_Selected extract_.
Considering that the deployment done to GCP at this time is done with a Terraform script, this should be relatively doable, though ephemeral IPs will complicate the steps of CI on the BOSH release.
The problem comes after the terraform calls. The spin-up of CF & cf-mysql on that are processed that take multiple attempts to succeed. No idea of why that is.
Even without having to retry 1-3x, the spin-up times are up to 30 minutes for the entire environment.
Sadly, this is still being worked on as we're hitting issues with the deployments at this time. I am unsure if these are mysterious changes in recent GCP, or something oddly broken with how we're spawning the NATS controller (this isn't doing the nat'ing), etc. Quite annoying.
Turns out I broke the nat-instance-primarys configuration behaviors by moving from Ubuntu Trusty(14.04) to Ubuntu Xenial(16.04) and network interface names changed. This has been fixed, and we're moving on with the deployment & CI scripting.
We're now to the point where we can sanely have bastion, nat-primary and a BOSH director online at any given time, keeping the online load to 3 VMs. This could possibly be reduced to 2 VMs by making the director an item that is also spawned up/down, but we'll see about that feasibility.
We're safely (although time consuming) spinning up Cloud Foundry as well as MySQL and Redis services for CloudFoundry. The fully operational infrastructure is approximately 30 VMs, most of those also having been set to optimized VM sizes based on load-testing and recommendations from GCP. All the same, it is far more cost effective to keep only what is needed online. Spin-up time is between 45 minutes and 2 hours.
Here's a summary of the plan at this point. We're going to automate absolutely as much of this infrastructure as possible, and rely on GitLab CI/CD to do it, too.
gcp-infra
I have created https://gitlab.com/gitlab-pivotal/gcp-infra, which may get renamed in the future. The intent of this repository is to have a Dockerfile that creates the container with the necessary tools for CI/CD deployment of the infrastructure, and a pipeline for creating that infrastructure, but with explicitly manual steps. One for spin up, one for spin down. These two steps will then make API calls to https://gitlab.com/gitlab-pivotal/gitlab-ee-bosh-release in order to update it with the relevant data for the ability to use the produced infrastructure/environment for use in CI/CD of the bosh release itself.

_Problems to work on_.
• a. Do these statements agree with the deployment thread? (i) Spinning up the full infrastructure takes between 45 minutes and 2 hours. (ii) The NAT configuration broke after a move from Ubuntu Xenial to Ubuntu Trusty. (iii) The fully operational infrastructure is about 30 VMs. Answer yes or no for each, and quote the words that decide it.
• b. According to the deployment thread, which three things can now be online at any given time?
• c. From the deployment thread, write down the passage that begins at the words "Turns out I" and stops after "about that feasibility.".
The lines that come next have no role here.

_Data excerpt_.

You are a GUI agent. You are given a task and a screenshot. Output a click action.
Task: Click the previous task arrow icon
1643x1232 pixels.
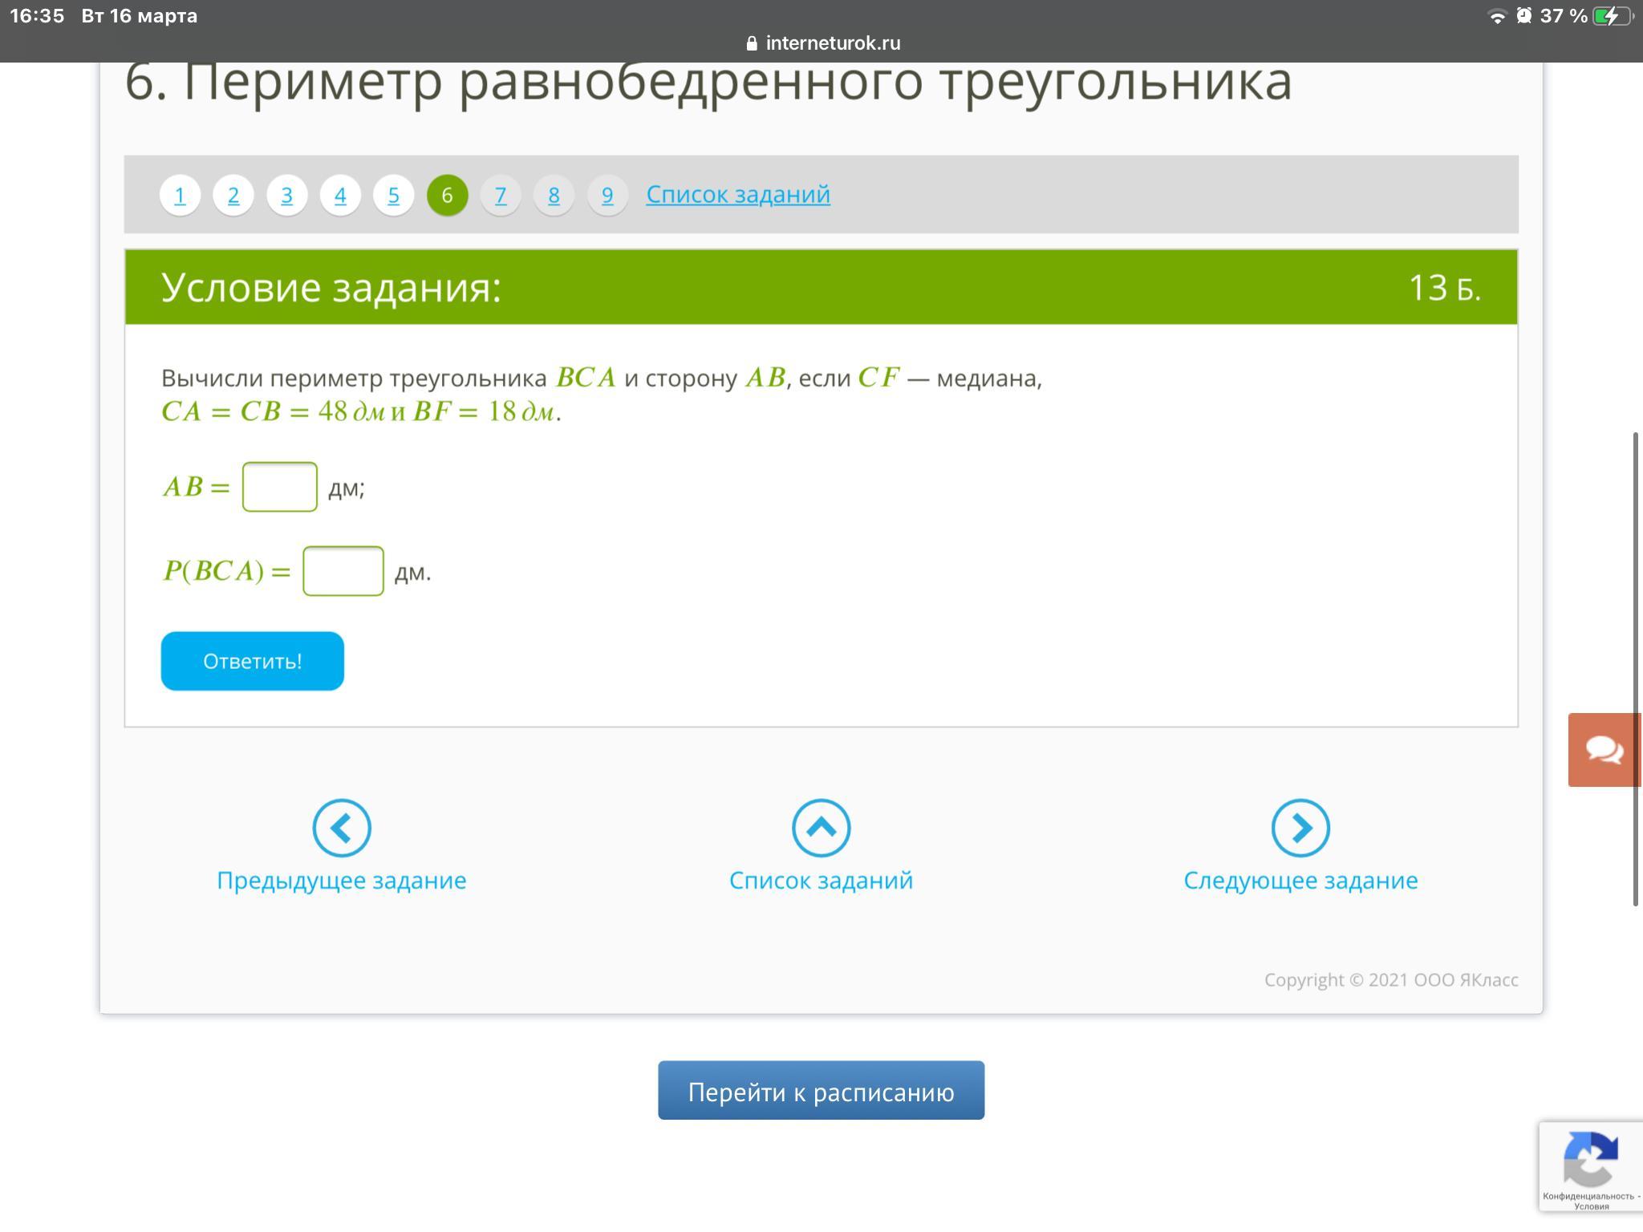coord(342,828)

_Written responses_.
• a.
(i) Yes: "Spin-up time is between 45 minutes and 2 hours."
(ii) No: "by moving from Ubuntu Trusty(14.04) to Ubuntu Xenial(16.04) and network interface names changed"
(iii) Yes: "The fully operational infrastructure is approximately 30 VMs"

• b. The bastion, nat-primary and a BOSH director.

• c.
Turns out I broke the nat-instance-primarys configuration behaviors by moving from Ubuntu Trusty(14.04) to Ubuntu Xenial(16.04) and network interface names changed. This has been fixed, and we're moving on with the deployment & CI scripting.
We're now to the point where we can sanely have bastion, nat-primary and a BOSH director online at any given time, keeping the online load to 3 VMs. This could possibly be reduced to 2 VMs by making the director an item that is also spawned up/down, but we'll see about that feasibility.